これをOTC薬協の中で議論してゆかなければならないので、このエビデンスをとることを理解できる方を集め、プロジェクト化した上で、医療経済専門家と実施する必要があります。一大仕事ですので、OTC薬協が全力で取り掛かっても出来るかどうかは定かではありません。現状の組織体制では無理だと思いますし、その意味で、セルフメディケーション税制の再延長は無いだろうと予測しています。

しかし、先回のブログ以降、OTC薬協が他団体に対し助けてほしいと依頼しているとの情報もあり、危機感は感じているのでしょうか?その一方で、総合感冒薬はすべてセルフメディケーション税制の対象になると喜んでいる向きもあります。
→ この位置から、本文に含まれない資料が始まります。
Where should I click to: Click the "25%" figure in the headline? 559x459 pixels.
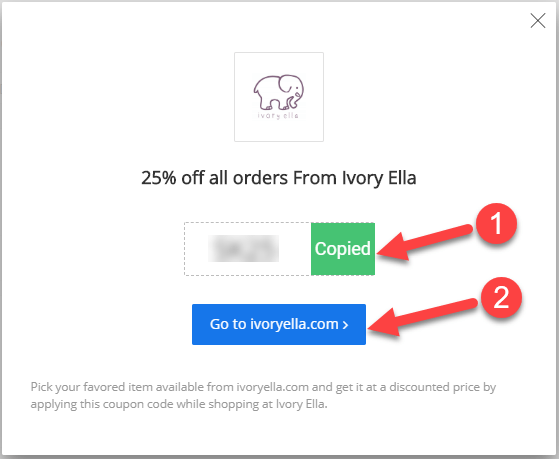click(x=159, y=178)
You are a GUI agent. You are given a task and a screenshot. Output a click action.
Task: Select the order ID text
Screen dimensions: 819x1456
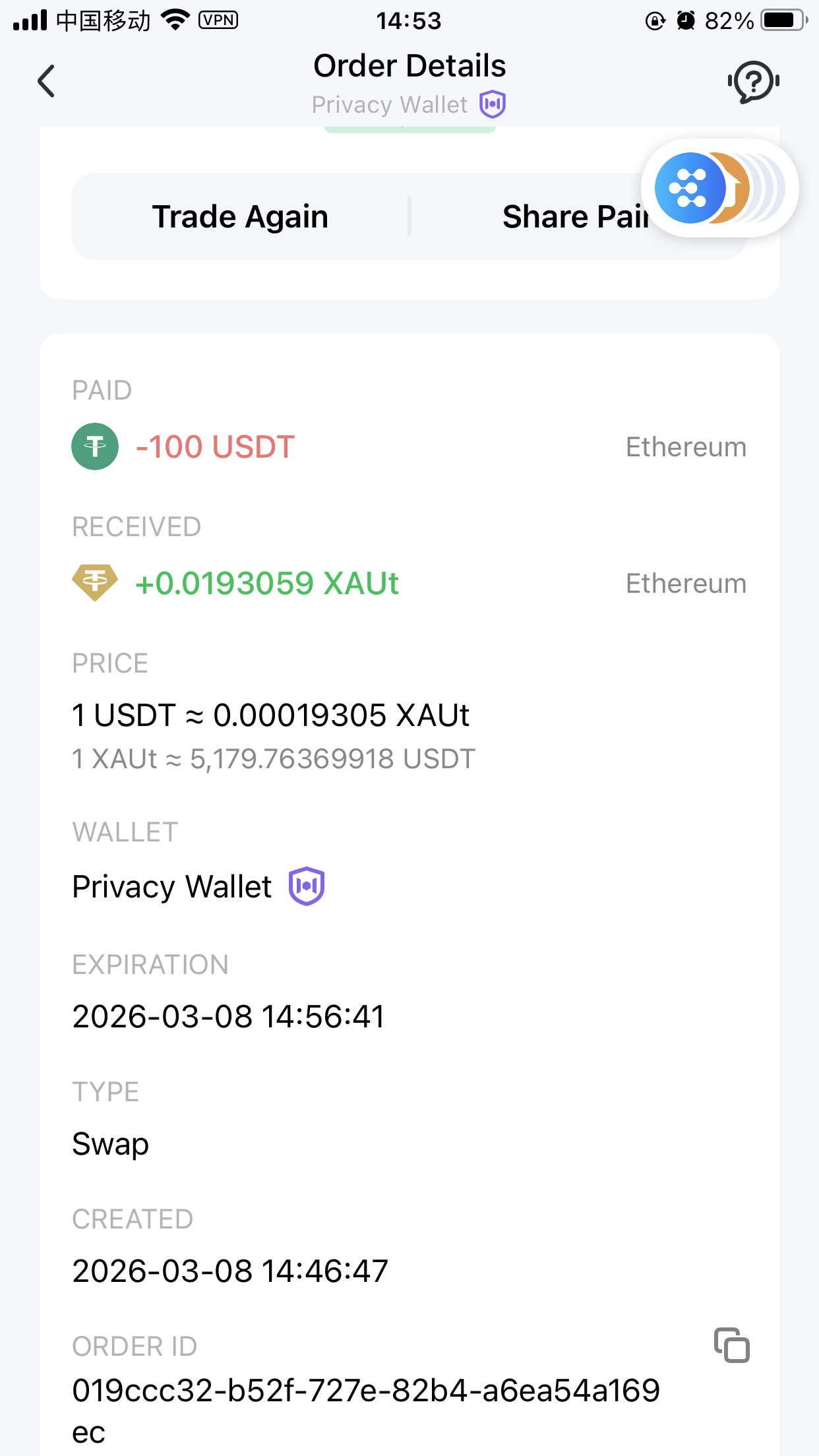366,1391
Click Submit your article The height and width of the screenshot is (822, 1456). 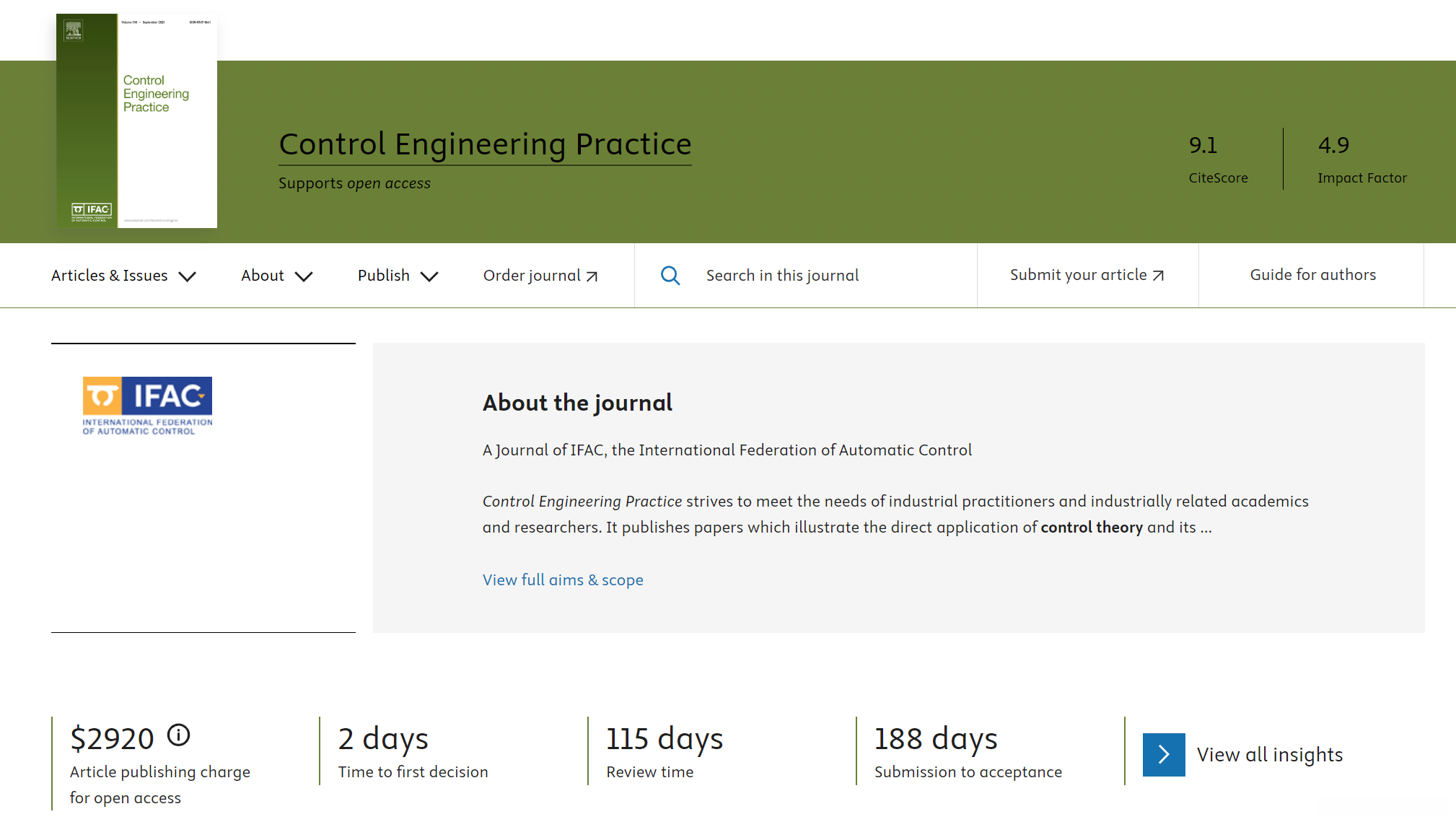click(x=1078, y=275)
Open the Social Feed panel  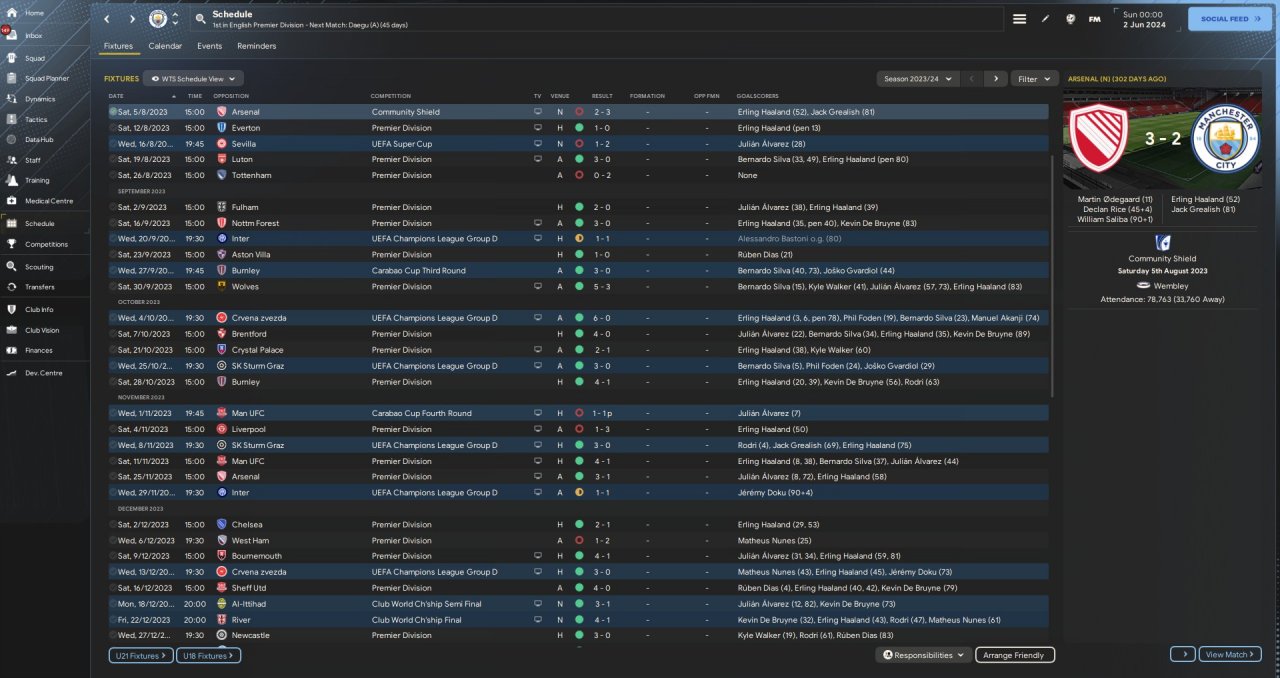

これに関しても令和3年度税制改正の大綱に「上記の具体的な範囲については、専門的な知見を活用して決定する。」と明記されています。前のブログの繰り返しになりますが、税制適応範囲の拡大が「療養の給付に要する費用の適正化」につながるのかを証明する必要があります。かぜ症候群に関してはOTC薬と医療とはすでにその利用において棲み分けがされており、税制適応範囲の拡大が「療養の給付に要する費用の適正化」につながるとは個人的には思えませんが、もしそれを証明できたとしても、医師会との議論で問題視が予想されるいくつかの論点において、理論的な反論が今のOTC薬協において可能だとはとても思えません。

このように考えてゆくと、この税制の継続や適応の対象の拡大は、かなり難しいと感じています。ま、頑張ってくださいとしか言いようがなありません。